Tribunal e reencontro
Dom Júlio Endi Akamine
Um dia, fui celebrar na minha paróquia de origem. Concluída a missa, fui abordado por um senhor que me esperava na sacristia. Ele se identificou como um antigo amigo de infância. Imediatamente as lembranças afloraram. Vindas de um passado distante, encobertas pela poeira do tempo e do esquecimento, recuperamos juntos recordações e lembranças da infância. Foi um reencontro tão inesperado quanto feliz. Depois de nos despedirmos, voltei para casa com um sentimento de tristeza. Mesmo que tenhamos partilhado uma infância comum, reconhecia com clareza crescente que não tínhamos nada em comum. Tínhamos feito caminhos diferentes e não havia esperança de uma amizade futura. Foi o que aconteceu: nunca mais nos encontramos.
Essa experiência triste, me faz pensar no julgamento de Deus. Normalmente imaginamos esse julgamento como um comparecer frente a um juiz que abrirá o livro onde estão registradas as nossas ações boas e más. Talvez a imagem mais correta seja a do reencontro: será com um amigo do passado ou com o Amado da alma?
Não podemos negar que vamos sofrer um julgamento. O julgamento divino, porém, não é extrínseco. Pelo contrário, revela a verdade interior de nós mesmos.

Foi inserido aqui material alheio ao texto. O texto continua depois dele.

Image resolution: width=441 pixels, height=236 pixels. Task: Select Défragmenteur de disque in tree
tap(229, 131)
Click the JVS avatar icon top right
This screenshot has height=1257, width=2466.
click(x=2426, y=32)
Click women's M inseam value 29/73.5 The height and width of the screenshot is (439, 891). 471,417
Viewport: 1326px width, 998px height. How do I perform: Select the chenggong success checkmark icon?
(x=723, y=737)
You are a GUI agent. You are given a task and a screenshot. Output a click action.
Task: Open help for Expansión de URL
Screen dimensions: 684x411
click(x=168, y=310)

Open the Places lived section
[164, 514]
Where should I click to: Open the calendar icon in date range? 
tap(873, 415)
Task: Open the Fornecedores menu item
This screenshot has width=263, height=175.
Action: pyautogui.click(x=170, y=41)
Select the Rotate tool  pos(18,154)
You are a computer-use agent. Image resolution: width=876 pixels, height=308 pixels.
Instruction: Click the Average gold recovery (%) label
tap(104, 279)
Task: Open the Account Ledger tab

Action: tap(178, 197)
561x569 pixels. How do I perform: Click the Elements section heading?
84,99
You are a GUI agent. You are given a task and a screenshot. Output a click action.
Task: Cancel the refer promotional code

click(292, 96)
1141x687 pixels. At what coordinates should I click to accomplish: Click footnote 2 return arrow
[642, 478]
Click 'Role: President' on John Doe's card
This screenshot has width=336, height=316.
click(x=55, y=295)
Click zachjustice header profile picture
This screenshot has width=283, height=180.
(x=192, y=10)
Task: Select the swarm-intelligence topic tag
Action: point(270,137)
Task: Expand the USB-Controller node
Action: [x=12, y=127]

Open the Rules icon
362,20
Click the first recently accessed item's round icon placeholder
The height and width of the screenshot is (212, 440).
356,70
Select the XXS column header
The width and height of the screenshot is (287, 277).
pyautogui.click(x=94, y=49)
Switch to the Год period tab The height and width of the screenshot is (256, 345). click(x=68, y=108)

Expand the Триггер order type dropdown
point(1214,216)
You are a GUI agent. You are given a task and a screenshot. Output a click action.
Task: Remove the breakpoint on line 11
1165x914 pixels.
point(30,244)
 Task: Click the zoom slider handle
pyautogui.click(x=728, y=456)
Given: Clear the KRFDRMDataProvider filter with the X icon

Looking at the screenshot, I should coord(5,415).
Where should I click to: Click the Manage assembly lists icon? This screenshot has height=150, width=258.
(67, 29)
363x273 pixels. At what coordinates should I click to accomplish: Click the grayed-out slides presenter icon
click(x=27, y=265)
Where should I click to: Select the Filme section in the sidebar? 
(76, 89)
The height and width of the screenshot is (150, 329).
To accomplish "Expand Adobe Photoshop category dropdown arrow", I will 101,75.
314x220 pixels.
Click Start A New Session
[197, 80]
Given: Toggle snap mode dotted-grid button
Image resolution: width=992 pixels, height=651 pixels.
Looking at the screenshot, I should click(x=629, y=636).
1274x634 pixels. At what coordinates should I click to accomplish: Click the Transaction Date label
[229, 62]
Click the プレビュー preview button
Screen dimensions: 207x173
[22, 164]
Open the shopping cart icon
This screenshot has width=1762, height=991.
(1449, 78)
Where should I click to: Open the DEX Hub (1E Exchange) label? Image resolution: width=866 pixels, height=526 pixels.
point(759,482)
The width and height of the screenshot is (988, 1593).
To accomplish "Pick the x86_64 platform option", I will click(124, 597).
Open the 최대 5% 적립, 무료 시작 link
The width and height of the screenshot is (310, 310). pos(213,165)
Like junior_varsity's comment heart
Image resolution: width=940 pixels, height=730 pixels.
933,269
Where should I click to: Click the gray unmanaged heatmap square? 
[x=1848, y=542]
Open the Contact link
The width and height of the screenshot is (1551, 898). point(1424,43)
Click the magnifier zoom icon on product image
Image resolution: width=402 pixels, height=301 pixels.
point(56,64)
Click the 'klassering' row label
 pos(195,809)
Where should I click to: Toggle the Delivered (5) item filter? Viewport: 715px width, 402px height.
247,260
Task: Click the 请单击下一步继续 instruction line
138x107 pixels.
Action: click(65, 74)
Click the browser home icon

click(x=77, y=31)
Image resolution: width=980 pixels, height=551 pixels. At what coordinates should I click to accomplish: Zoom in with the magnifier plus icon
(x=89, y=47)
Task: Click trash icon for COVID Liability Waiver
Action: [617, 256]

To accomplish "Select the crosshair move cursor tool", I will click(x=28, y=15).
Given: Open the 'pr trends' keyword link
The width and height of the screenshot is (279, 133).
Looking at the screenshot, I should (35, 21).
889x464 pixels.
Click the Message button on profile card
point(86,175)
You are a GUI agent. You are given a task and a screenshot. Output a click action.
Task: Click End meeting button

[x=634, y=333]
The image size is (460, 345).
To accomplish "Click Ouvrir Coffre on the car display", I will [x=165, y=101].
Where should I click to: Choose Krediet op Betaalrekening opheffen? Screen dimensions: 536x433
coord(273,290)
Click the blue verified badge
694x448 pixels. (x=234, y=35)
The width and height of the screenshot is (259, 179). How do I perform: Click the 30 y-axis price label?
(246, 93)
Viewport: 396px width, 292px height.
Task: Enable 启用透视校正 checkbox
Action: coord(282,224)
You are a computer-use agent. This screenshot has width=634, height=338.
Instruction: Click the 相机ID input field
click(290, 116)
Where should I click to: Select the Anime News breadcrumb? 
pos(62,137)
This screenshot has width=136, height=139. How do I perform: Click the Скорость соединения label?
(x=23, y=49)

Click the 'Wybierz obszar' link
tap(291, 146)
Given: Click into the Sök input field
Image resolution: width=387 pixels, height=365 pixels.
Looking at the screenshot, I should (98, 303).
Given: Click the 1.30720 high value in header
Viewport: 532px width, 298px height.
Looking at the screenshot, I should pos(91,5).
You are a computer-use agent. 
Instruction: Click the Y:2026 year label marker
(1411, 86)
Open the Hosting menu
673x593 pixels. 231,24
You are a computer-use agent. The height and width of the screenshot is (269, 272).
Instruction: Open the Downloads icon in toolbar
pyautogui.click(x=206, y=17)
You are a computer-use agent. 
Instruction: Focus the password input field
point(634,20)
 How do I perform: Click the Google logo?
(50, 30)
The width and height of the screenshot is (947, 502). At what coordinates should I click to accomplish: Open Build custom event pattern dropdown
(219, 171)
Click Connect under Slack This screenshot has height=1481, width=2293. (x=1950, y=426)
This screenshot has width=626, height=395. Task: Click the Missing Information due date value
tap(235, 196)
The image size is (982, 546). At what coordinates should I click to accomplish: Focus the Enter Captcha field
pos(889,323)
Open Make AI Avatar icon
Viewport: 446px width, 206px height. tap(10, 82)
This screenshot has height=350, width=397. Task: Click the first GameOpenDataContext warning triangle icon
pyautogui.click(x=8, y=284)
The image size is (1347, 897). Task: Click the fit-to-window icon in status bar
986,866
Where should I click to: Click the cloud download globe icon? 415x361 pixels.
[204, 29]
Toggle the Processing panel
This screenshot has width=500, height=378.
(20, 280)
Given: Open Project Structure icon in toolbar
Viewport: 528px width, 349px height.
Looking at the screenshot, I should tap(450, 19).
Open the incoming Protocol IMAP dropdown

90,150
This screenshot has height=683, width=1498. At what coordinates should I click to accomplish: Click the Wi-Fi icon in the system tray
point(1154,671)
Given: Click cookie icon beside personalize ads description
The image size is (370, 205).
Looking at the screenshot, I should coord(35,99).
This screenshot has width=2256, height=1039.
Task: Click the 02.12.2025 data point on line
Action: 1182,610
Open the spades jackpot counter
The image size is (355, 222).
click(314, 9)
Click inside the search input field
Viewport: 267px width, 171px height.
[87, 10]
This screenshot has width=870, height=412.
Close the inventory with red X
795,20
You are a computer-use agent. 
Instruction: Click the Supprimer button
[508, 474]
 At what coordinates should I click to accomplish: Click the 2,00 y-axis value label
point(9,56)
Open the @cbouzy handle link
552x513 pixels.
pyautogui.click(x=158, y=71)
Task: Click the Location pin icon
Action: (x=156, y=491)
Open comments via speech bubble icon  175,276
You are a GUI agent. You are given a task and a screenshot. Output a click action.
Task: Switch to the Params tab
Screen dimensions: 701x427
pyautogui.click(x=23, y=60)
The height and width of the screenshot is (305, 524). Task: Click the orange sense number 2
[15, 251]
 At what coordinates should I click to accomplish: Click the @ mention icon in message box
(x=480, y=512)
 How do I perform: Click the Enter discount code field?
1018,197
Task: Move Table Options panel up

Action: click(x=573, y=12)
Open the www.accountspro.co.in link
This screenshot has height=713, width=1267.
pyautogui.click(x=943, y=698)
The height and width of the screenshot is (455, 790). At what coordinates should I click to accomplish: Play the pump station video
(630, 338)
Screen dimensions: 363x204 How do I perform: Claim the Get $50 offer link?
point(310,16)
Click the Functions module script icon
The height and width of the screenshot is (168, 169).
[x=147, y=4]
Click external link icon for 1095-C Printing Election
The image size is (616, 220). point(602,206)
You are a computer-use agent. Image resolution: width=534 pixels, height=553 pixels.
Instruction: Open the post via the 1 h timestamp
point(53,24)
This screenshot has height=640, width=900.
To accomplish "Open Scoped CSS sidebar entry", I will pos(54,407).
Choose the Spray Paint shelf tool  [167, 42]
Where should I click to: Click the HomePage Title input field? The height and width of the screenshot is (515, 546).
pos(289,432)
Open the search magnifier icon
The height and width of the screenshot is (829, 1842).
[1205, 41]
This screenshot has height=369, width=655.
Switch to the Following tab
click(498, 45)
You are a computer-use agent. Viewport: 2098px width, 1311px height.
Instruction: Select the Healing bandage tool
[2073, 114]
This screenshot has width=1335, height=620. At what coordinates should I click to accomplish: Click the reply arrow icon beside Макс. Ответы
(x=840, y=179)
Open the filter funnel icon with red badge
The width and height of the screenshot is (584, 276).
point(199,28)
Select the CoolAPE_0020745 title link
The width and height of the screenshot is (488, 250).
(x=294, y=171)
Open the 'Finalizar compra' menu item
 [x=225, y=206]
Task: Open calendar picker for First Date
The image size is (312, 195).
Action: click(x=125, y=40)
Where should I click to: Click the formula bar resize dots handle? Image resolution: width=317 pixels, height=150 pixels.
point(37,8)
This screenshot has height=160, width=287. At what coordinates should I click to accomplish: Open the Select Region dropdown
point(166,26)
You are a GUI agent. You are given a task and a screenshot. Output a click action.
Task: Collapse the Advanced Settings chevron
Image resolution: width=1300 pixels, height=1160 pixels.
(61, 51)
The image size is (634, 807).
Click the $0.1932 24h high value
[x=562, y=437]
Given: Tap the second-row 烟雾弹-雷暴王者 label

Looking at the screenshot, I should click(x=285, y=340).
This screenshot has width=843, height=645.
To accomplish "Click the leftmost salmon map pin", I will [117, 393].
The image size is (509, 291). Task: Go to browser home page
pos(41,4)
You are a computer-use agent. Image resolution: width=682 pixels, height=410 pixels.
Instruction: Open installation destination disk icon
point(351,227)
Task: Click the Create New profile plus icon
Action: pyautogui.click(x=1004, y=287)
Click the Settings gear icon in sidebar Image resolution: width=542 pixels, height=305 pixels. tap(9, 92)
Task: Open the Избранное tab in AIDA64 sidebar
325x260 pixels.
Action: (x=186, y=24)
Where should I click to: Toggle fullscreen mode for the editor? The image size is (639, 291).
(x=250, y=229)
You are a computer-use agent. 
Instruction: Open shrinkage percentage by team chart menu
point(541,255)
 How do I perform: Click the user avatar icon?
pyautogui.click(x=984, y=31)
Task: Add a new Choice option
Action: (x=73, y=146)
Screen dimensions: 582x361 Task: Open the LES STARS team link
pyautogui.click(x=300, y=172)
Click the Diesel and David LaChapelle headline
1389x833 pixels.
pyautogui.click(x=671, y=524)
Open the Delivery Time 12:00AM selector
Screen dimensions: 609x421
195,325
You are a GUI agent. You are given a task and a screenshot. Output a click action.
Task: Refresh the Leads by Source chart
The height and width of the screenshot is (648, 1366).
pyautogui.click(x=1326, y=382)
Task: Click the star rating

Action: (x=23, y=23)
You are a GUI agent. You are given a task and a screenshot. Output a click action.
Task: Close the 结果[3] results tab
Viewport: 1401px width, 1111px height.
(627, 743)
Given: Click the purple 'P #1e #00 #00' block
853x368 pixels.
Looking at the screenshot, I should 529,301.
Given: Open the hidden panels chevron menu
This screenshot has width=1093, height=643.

Tudo está destinado a voltar a Deus. Todas as criaturas foram por Ele feitas, e para Ele vão retornar. Mesmo que a história externa e profana pareça desmentir esse final, a fé nos faz ver que tudo corre para o fim que é Deus. Essa volta das criaturas para Deus não acontece, porém, de modo automático. Por isso, o êxito final da criação e da história em Deus não dispensa um discernimento e um julgamento.
Deus quer realizar os seus desígnios de salvação com a cooperação humana. Daqui decorre a necessidade de que a manifestação dos seus caminhos tenha esta dimensão de julgamento dos seres humanos e de suas ações.
É preciso estar ciente de que a justiça divina é essencialmente a salvação. Por isso o julgamento divino representará a vitória sobre todas as injustiças. No julgamento, Deus aparecerá como o defensor dos pobres e dos fracos. A face escondida da história, que nós não podemos conhecer e que tantas vezes nós contribuímos para que ficasse ainda mais obscura, se tornará manifesta.
O julgamento de Deus não será a explosão da vingança e do ódio; pelo contrário significará o triunfo do amor divino. Tudo isso não anula o santo temor de Deus, que dará a cada um segundo as suas obras e do qual esperamos misericórdia no momento do julgamento.
A mensagem do julgamento final significa um chamado à conversão, ao esforço sério pelo Reino de Deus e pela sua justiça. A sua mensagem inclui também um anúncio de esperança.
Voltemos para o episódio do reencontro com o amigo de infância. Imagino o meu julgamento divino como esse reencontro. Qual será o meu julgamento? Reconhecerei entristecido que tive em comum com Deus somente uma lembrança distante no passado, ou exultarei por ter encontrado o Amado? Deus será para mim um amigo passado ou será Aquele que nunca deixei de buscar e de amar? Terei que admitir para mim mesmo que Deus nunca foi essencial em minha vida ou experimentarei o conforto de finalmente poder ver a face dAquele que sempre desejei?
Para concluir, proponho uma oração inspirada em Santa Tereza de Jesus.
Se te amo, ó Tesouro meu, não é pelo Céu que me prometeste.
Se temo ofender-te, não é pelo inferno com o qual sou ameaçado.
O que me atrai a ti, ó Tesouro meu, és tu, somente tu:
é ver-te pregado à cruz, com o corpo maltratado, na agonia da morte.
E teu amor apoderou-se de tal forma do meu coração que,
mesmo que o Paraíso não existisse,
assim mesmo eu te amaria;
se não existisse o inferno,
temer-te-ia do mesmo modo.
Tu nada precisas me prometer,
nada precisas me dar para provocar meu amor.
Ainda que não esperasse aquilo que espero,
amar-te-ia como te amo.
Dom Júlio Endi Akamine é arcebispo metropolitano da Arquidiocese de Sorocaba.